# Heater blowing circuit breaker?



## Richard M (Apr 16, 2016)

I have an Eheim 300W heater; this week, the circuit breaker on the power outlet circuit in the main powerboard has blown twice.

The aquarium is in my home office (I work from home), so on both occasions, I noticed straight away as my PC screen dimmed and lights/pumps etc went out in the tank.

When I reset the breaker, I noticed each time that the heater was on (light visible); I'm wondering if a fault in the heater could do this as the thermostat clicks on?

The unit came second hand, with the tank, so it isn't new.

Any ideas?


----------



## Narwhal72 (Sep 26, 2006)

Circuit breakers trip when overloaded. I.E. the Amperage is higher than the rated amperage of the breaker. A 300 watt 220V heater will be drawing 1.36 amps. You may want to see what all is plugged into that circuit to see if you are drawing more than what is rated for the breaker (it should be marked on the breaker switch). It could be that when the heater is activated, the combined amperage of all the devices on the circuit is higher than the allowable amperage for the breaker and causing it to trip.

If your breaker is also a GFCI or AFCI breaker it could trip if it detects a leak of power to ground or an arc. In which case, the heater is leaking and bad and should be discarded.

Andy


----------



## tanker3 (May 18, 2015)

What else to you have on that power strip?


----------



## Narwhal72 (Sep 26, 2006)

Not just the power strip. What is all on that circuit? You mentioned that your PC dimmed. That should only happen if your PC is on the same circuit as the heater (and also has a battery backup otherwise it would have just shut off). Flip the breaker off and log all the devices that turn off when you do.
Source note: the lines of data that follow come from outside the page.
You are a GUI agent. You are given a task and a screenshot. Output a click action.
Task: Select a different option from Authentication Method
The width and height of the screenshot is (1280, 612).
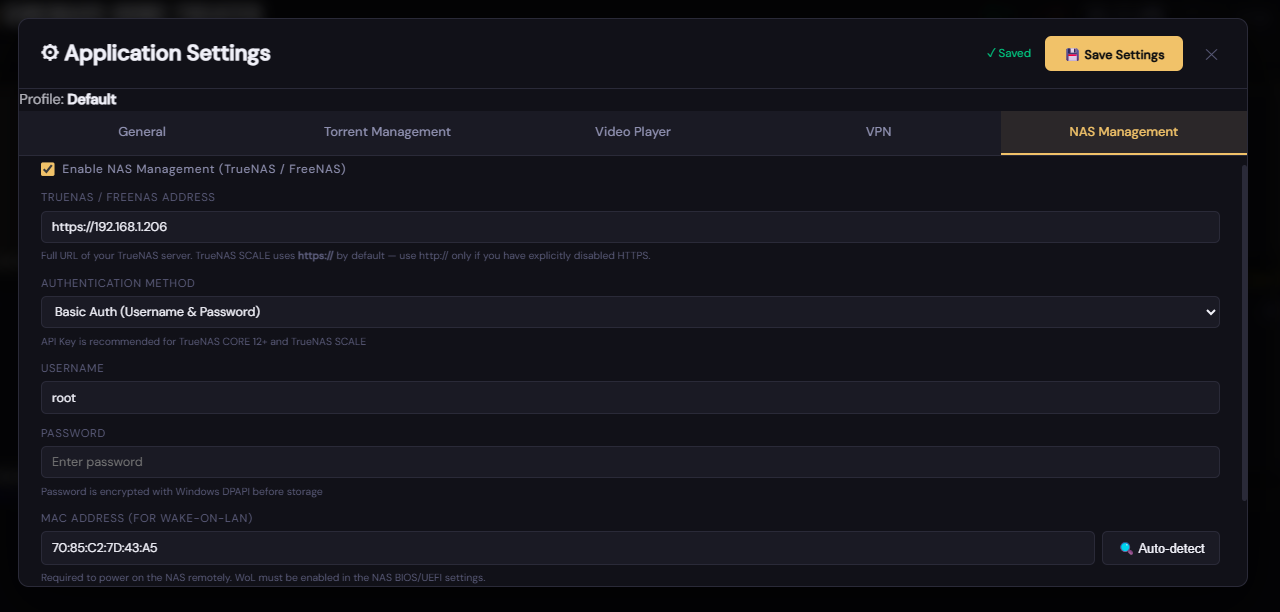click(630, 312)
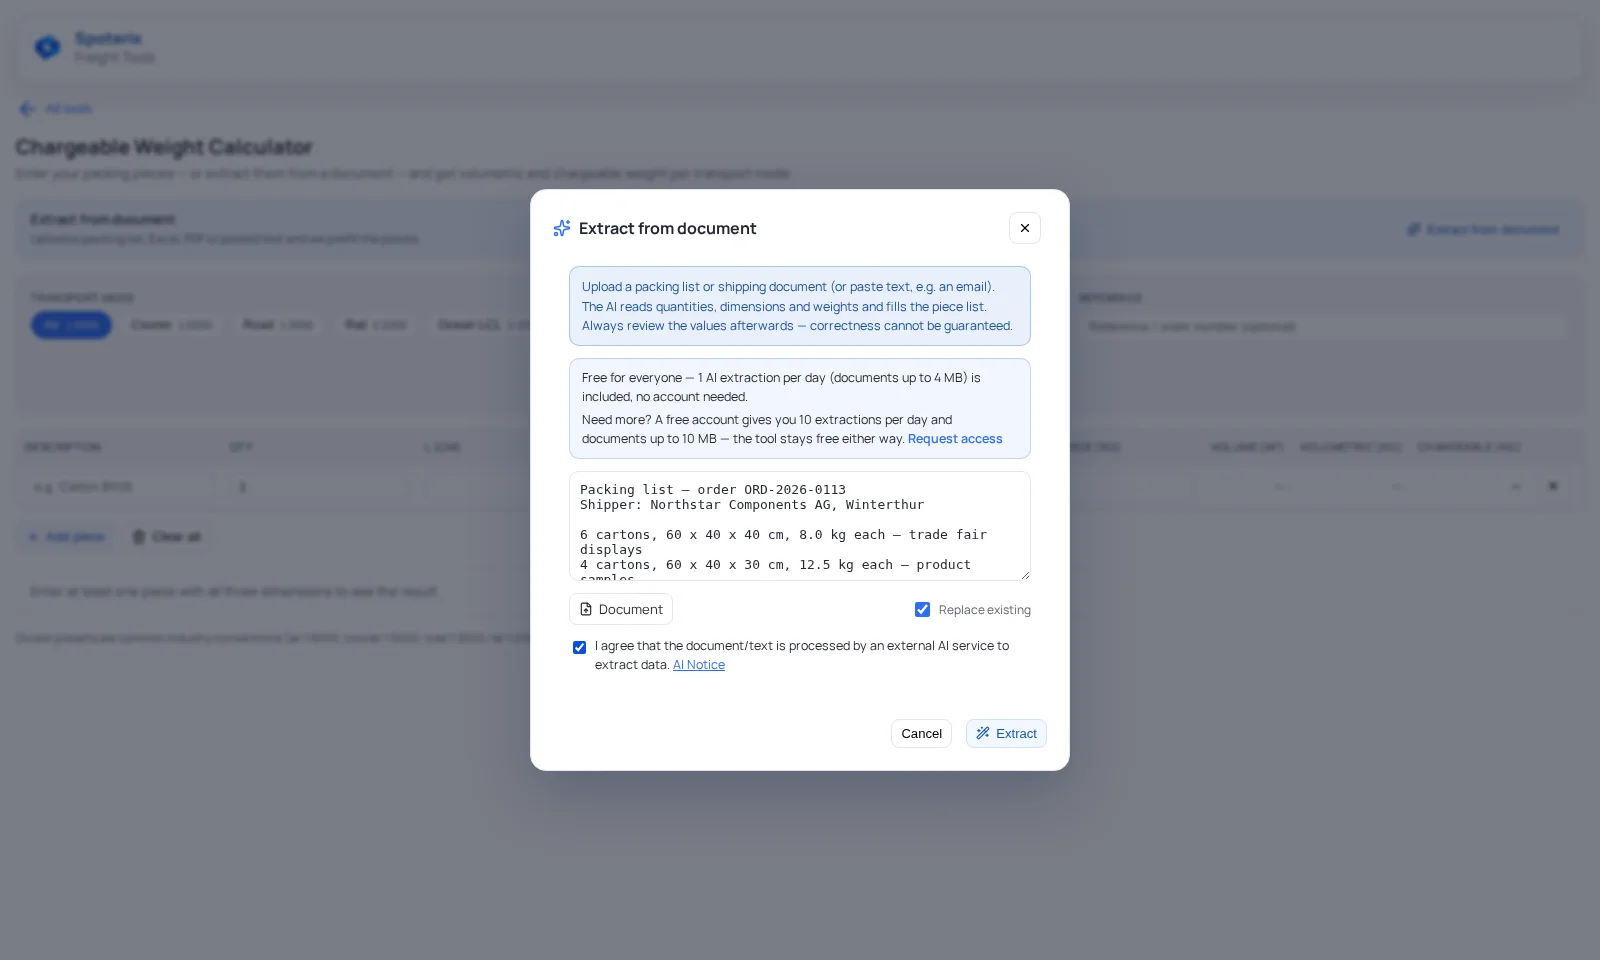
Task: Click the back arrow next to All tools
Action: coord(27,109)
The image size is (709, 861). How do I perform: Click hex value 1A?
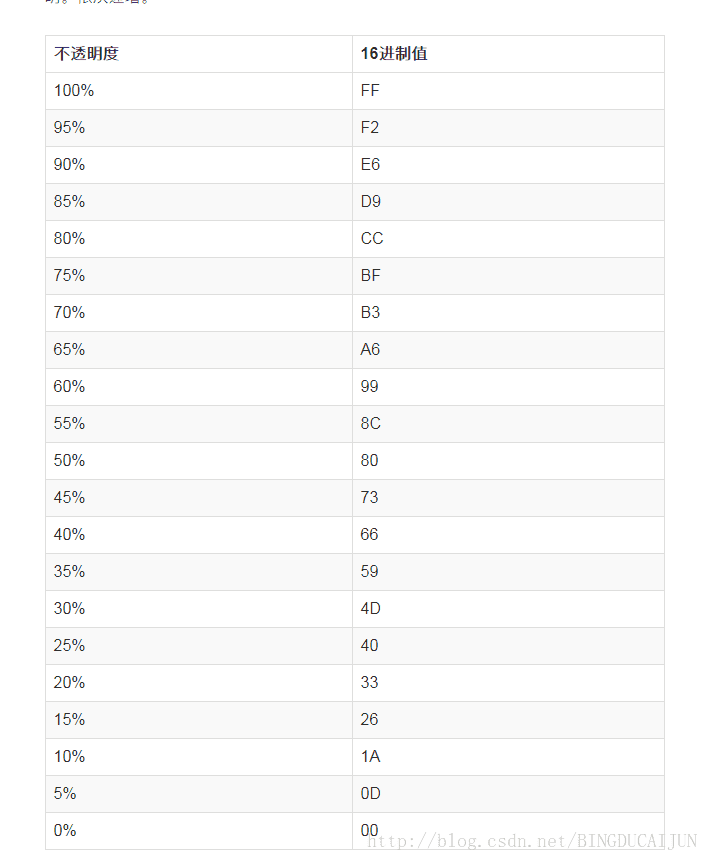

Then check the amperage of each device (it may be listed on the product label).


----------



## Richard M (Apr 16, 2016)

I have 3 double socket electrical outlets - I don't run anything off extension leads, each unit is plugged direct into its own wall socket, I had a new one installed specifically for the aquarium; the whole house has a single power socket circuit breaker (as distinct from hot water, air con, oven and stove top which are all on their own breakers; our power is 240V AC.

The aquarium loading is

Canister filter - 25W 0.1A

LED light - 24W 0.1A

Wavemaker - 3W 0.0125A

Heater - 300W 1.25A

Only other stuff that's on during the day is microwave, DVD player and LED TV (on standby), modem-router for phone & internet fibre-optic connection refrigerator and chest freezer.


----------



## Richard M (Apr 16, 2016)

Narwhal72 said:


> Circuit breakers trip when overloaded. I.E. the Amperage is higher than the rated amperage of the breaker. A 300 watt 220V heater will be drawing 1.36 amps. You may want to see what all is plugged into that circuit to see if you are drawing more than what is rated for the breaker (it should be marked on the breaker switch). It could be that when the heater is activated, the combined amperage of all the devices on the circuit is higher than the allowable amperage for the breaker and causing it to trip.
> 
> If your breaker is also a GFCI or AFCI breaker it could trip if it detects a leak of power to ground or an arc. In which case, the heater is leaking and bad and should be discarded.
> 
> Andy


Yeah - we call them Residual Current Devices and that's what it is. The RCD unit is rated to 40A but trips out at 30mA earth leakage.

Looks like it's a new heater then - this is the only device that is switching on/off so I reckon that's it.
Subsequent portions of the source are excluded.